== Segment start ==

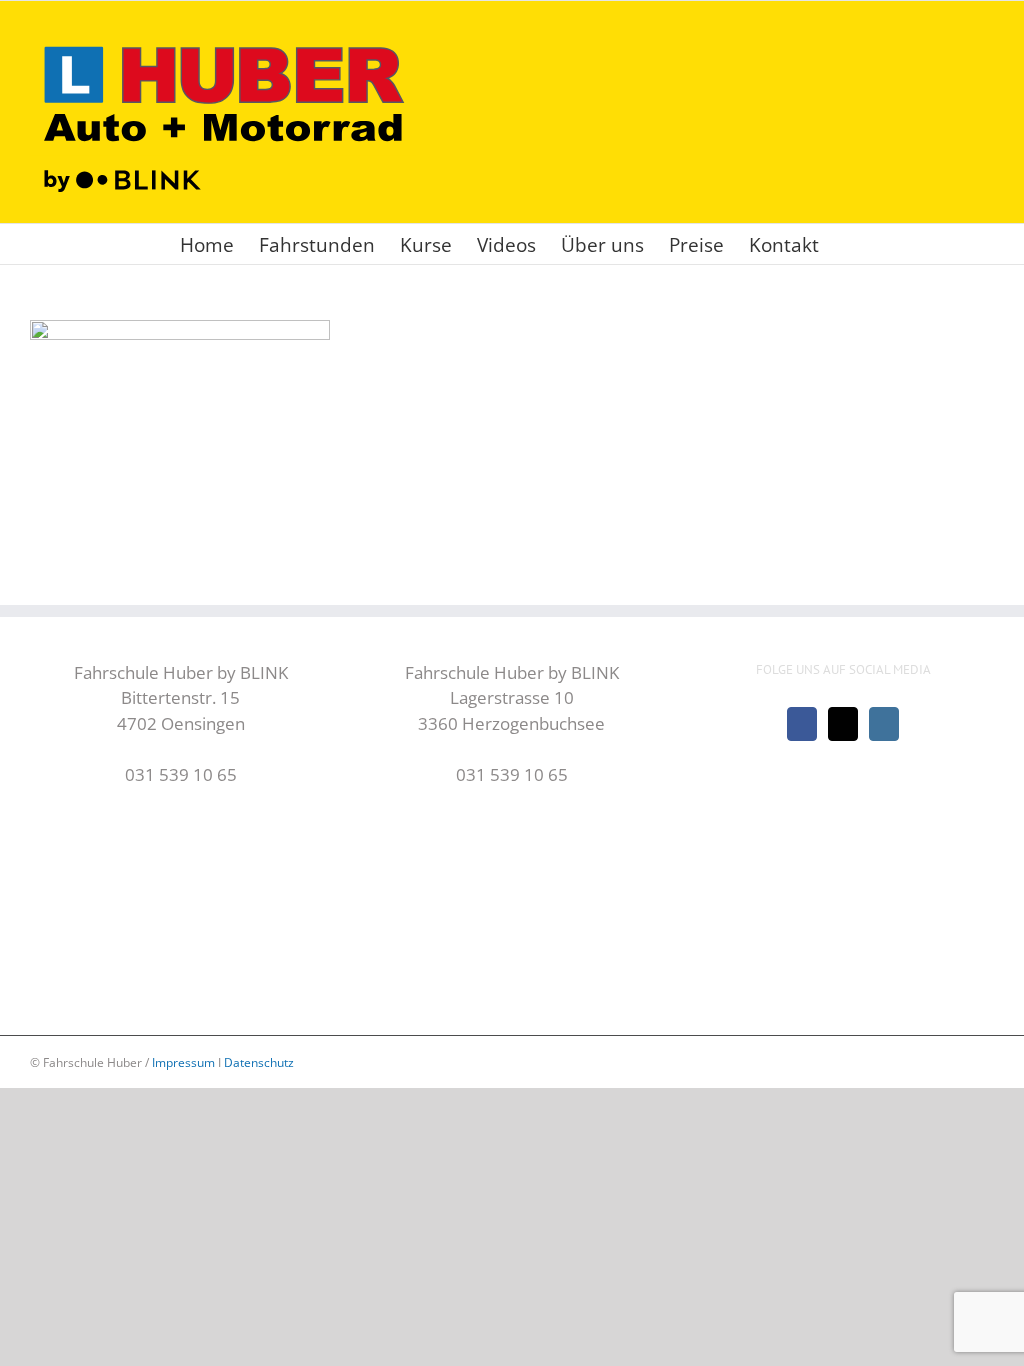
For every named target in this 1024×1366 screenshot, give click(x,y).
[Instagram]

== Segment end ==
== Segment start ==

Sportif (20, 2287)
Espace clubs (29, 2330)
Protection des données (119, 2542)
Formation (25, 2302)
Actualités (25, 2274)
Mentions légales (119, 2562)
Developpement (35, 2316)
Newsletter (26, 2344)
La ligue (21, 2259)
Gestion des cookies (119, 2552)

== Segment end ==
== Segment start ==

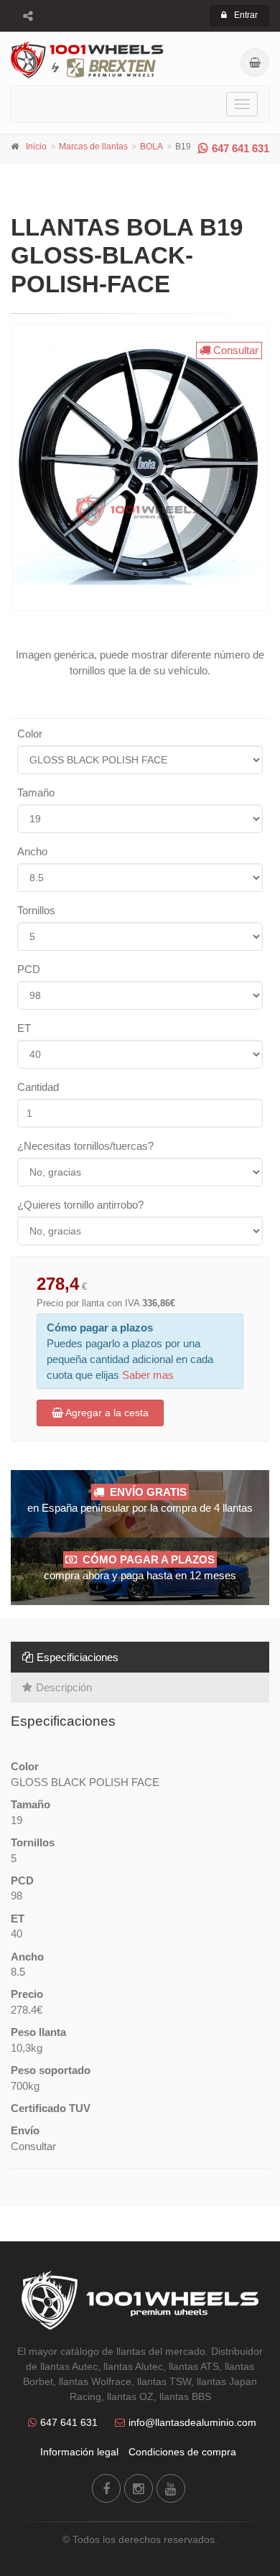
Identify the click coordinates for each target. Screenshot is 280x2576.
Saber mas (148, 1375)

== Segment end ==

Say how many lines above contain "target", and give no words besides the number.

- Answer space -
2